Never forget for a minute that much of what constitutes the various methods and blueprints for creating Gm seeds came from e majoprity of researchers who were steeped in the mythology of the fact that a good deal of the DNA of a plant species is "empty DNA." That theory, of the junk-i-ness of the "empty" section of DNA, raged along all through the nineteen eighties and nineties. When it was finally discovered that the DNA portion considered to "be empty" actually contained no specific instructions for a specific part of a plant (or human being for that matter0 but instead, the vast "blank" DNA areas were all about the overall programming of the entity, then you realize why Gm seeds, crop and foodstuffs are such a terrible problem.
Motown_Johnny
(22,308 posts)When the first four words of that long a post are all misspelled you can't expect people to read through that mess.

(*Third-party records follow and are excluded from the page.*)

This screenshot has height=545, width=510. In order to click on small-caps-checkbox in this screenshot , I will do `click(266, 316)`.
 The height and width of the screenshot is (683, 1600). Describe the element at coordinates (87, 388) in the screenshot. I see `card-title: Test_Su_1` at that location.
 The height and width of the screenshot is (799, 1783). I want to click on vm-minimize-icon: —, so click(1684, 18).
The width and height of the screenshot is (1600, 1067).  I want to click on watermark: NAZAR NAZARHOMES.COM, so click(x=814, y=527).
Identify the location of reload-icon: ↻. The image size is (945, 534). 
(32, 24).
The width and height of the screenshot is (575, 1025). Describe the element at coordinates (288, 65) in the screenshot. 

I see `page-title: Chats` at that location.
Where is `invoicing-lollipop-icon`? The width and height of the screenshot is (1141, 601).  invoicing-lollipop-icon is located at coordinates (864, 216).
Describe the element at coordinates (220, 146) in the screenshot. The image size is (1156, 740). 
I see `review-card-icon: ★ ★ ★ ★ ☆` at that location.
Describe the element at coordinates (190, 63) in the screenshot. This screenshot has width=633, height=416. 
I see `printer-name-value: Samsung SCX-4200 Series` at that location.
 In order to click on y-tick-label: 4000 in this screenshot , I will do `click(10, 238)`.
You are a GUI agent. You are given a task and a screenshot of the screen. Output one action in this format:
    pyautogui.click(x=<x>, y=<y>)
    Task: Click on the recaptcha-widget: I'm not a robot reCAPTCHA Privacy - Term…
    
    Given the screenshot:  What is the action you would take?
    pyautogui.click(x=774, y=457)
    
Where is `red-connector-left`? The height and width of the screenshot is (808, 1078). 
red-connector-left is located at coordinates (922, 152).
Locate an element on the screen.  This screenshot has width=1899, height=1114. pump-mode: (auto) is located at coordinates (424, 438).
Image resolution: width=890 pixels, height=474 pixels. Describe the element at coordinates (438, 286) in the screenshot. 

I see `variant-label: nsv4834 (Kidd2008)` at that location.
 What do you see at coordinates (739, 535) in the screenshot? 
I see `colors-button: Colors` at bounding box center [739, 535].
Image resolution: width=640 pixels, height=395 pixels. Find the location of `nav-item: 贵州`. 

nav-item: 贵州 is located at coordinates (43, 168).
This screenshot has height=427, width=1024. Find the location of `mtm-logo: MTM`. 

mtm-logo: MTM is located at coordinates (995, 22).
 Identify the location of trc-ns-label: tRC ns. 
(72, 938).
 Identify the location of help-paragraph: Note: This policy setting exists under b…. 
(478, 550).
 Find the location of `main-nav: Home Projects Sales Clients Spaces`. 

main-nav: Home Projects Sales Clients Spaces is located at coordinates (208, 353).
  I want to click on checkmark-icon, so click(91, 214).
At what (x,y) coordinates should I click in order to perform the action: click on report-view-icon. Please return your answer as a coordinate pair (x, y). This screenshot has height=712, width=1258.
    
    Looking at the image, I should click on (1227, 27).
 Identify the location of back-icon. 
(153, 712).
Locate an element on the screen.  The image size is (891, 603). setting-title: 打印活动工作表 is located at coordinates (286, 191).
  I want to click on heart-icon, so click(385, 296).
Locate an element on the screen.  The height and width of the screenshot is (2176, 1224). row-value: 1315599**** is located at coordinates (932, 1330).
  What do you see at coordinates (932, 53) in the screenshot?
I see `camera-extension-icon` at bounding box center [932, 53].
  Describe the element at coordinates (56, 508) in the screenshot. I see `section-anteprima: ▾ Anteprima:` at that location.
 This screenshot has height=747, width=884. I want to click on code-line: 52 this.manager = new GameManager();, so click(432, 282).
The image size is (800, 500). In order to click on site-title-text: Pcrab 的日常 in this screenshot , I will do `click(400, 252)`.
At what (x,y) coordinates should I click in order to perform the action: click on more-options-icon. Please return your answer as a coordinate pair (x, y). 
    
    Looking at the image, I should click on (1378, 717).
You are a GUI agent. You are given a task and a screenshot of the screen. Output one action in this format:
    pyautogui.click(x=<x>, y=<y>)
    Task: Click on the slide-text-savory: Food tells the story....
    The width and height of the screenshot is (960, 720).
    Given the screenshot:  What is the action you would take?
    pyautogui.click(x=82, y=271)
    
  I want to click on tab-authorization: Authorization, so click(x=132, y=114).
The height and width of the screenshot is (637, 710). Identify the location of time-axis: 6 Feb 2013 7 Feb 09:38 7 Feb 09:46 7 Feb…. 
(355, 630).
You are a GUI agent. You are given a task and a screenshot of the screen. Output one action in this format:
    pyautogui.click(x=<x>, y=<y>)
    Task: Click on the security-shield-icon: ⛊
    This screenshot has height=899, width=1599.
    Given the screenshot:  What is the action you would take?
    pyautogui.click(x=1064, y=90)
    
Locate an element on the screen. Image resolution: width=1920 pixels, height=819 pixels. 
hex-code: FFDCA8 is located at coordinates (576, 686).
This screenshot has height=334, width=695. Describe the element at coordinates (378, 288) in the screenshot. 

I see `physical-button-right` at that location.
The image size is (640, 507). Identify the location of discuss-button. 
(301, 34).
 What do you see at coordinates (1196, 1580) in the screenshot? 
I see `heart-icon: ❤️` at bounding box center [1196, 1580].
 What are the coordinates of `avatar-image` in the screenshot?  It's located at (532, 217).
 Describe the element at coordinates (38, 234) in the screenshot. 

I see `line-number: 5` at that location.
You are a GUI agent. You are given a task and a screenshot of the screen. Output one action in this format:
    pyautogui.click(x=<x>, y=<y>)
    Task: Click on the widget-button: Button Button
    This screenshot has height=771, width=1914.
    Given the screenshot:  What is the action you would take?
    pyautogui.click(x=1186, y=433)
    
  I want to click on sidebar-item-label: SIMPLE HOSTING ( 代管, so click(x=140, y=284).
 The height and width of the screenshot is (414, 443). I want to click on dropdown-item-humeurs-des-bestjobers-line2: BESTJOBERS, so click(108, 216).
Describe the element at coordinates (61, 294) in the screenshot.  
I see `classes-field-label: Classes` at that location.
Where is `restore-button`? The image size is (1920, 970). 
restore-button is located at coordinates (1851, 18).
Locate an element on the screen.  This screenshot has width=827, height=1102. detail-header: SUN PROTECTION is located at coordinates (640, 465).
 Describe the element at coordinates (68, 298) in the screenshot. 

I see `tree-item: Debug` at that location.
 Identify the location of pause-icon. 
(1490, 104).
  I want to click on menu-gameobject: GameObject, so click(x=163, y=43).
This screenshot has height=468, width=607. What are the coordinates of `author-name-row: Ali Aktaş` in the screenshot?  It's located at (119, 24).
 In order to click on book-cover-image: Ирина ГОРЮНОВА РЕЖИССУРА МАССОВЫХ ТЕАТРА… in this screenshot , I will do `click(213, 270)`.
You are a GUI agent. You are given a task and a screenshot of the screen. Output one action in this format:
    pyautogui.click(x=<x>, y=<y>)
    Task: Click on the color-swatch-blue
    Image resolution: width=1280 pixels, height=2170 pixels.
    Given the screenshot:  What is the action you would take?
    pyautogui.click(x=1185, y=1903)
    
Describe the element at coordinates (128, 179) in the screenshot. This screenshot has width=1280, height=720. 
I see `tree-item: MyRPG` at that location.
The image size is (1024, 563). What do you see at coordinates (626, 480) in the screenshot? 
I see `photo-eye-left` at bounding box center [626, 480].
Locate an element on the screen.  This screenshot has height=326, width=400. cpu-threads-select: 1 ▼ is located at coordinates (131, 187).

Besides, this is from 16 months ago.
At least provide some new links for new evidence
That post is embarrassing.
truedelphi
(32,324 posts)If Huckleb can suddenly spout off on something posted months ago, why can't I or you or anyone elsefor that matter...
Motown_Johnny
(22,308 posts)HuckleB
(35,773 posts)truedelphi
(32,324 posts)So that all we can do is parrot the industrialists' favorite lines.
HuckleB
(35,773 posts)I mean, what do have against safe food at prices that everyone can afford?